** Opening Data shown block **
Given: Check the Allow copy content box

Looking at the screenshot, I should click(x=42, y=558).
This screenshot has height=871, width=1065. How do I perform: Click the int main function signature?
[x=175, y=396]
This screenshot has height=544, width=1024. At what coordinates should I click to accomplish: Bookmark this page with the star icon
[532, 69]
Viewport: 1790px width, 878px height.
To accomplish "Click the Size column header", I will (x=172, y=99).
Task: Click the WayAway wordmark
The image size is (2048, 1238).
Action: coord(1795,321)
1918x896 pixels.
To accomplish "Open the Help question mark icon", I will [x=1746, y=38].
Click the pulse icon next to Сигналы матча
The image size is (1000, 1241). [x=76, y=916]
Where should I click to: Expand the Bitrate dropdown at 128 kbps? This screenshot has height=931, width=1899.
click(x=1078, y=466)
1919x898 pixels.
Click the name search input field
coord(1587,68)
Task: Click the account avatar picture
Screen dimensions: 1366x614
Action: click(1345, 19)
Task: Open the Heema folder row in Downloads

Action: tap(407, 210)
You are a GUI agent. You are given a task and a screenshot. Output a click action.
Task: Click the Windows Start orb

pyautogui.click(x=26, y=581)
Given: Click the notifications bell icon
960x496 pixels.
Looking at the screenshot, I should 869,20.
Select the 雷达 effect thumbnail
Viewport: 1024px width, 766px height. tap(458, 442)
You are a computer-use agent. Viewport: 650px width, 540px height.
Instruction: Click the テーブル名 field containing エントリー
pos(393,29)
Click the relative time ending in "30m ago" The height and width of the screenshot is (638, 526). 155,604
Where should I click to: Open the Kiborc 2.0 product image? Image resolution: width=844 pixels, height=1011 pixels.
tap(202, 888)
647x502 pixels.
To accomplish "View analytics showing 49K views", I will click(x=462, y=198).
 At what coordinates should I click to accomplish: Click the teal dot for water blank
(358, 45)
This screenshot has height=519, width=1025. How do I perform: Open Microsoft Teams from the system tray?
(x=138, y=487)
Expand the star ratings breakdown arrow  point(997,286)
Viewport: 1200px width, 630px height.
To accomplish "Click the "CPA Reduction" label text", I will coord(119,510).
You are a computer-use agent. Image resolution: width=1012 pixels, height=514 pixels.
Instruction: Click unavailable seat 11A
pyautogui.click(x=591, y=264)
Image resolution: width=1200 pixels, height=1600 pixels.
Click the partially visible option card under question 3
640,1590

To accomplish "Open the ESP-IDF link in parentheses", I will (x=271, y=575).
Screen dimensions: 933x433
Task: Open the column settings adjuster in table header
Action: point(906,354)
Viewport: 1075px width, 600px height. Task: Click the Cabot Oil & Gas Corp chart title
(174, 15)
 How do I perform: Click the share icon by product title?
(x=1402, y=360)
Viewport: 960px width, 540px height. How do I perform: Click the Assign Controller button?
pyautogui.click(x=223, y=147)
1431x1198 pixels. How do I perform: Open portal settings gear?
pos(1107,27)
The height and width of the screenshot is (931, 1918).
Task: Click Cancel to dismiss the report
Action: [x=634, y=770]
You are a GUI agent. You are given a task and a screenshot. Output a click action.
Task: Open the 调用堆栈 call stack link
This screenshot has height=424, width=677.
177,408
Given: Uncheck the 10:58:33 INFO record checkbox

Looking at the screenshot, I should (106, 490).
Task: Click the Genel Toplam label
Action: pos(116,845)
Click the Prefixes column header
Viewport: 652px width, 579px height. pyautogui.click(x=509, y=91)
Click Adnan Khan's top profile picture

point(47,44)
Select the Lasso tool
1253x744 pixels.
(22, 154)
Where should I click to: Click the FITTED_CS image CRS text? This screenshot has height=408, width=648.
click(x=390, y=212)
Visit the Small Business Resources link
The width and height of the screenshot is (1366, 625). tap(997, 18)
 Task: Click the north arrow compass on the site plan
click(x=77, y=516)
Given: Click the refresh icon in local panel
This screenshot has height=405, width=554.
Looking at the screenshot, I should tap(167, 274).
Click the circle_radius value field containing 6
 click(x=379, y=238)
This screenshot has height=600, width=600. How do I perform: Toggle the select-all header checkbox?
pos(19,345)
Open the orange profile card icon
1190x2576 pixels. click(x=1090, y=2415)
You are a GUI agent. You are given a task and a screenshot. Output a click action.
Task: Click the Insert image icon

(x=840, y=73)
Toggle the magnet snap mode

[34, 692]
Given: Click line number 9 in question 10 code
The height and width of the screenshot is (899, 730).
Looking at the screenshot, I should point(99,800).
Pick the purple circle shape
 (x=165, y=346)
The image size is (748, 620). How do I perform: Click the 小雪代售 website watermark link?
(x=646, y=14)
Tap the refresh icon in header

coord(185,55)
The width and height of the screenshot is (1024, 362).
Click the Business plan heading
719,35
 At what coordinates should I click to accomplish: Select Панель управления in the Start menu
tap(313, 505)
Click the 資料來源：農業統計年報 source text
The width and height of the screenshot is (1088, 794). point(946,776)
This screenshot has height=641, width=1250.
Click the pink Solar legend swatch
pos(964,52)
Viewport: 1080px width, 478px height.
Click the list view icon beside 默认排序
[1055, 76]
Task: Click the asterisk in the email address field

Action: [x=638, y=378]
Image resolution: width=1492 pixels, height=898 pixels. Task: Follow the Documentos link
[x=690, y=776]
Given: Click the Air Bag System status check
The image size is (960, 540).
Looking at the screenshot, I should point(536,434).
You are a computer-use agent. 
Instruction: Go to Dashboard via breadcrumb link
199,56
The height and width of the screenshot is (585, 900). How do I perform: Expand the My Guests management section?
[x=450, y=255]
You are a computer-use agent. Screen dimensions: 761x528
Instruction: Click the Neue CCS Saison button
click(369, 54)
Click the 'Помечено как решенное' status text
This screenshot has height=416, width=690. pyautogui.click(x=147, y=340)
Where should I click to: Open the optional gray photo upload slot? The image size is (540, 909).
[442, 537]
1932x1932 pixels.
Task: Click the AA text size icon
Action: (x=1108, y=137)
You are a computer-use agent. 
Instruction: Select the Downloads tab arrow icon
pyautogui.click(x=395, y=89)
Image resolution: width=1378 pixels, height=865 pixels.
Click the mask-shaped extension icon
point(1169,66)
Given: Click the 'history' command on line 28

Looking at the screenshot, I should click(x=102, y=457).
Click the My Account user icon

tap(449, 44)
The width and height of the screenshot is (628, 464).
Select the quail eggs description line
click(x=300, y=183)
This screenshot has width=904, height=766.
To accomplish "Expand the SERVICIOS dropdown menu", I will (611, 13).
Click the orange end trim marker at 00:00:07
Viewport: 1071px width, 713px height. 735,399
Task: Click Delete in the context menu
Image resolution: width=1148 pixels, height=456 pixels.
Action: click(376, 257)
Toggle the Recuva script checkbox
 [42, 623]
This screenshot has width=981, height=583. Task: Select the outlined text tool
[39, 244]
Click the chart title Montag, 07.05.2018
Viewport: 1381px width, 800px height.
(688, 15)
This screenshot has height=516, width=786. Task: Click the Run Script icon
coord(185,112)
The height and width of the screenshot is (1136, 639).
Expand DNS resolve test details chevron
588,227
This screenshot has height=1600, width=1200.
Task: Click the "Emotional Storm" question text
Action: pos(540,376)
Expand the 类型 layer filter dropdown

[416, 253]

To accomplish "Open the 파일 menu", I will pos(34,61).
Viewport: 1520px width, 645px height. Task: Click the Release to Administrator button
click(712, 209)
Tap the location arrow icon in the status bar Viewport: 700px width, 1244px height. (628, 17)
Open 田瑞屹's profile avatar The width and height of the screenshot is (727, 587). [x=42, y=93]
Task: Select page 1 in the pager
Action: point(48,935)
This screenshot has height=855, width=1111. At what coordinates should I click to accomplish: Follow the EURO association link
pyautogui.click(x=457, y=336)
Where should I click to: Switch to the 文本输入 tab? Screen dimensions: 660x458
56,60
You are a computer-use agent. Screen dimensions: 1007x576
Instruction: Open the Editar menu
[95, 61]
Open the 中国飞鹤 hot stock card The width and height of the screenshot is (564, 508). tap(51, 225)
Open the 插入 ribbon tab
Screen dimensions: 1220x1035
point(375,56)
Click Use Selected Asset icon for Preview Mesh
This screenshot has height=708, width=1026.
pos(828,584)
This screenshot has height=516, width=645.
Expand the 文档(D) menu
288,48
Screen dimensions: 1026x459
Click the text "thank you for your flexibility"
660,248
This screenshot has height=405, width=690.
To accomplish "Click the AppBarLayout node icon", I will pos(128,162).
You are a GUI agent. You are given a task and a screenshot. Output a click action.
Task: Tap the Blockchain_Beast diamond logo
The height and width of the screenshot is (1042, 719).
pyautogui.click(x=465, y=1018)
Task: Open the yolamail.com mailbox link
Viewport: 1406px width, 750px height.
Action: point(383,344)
** Closing Data shown block **
The problem: Pull out all lines of the data with the string "computer".

Reply:
You are a computer-use agent. Viewport: 650px width, 540px height.
You are a computer-use agent. Image resolution: width=1012 pixels, height=514 pixels.
You are a computer-use agent. 
You are a computer-use agent. Screen dimensions: 761x528
You are a computer-use agent. 
You are a computer-use agent. Screen dimensions: 1007x576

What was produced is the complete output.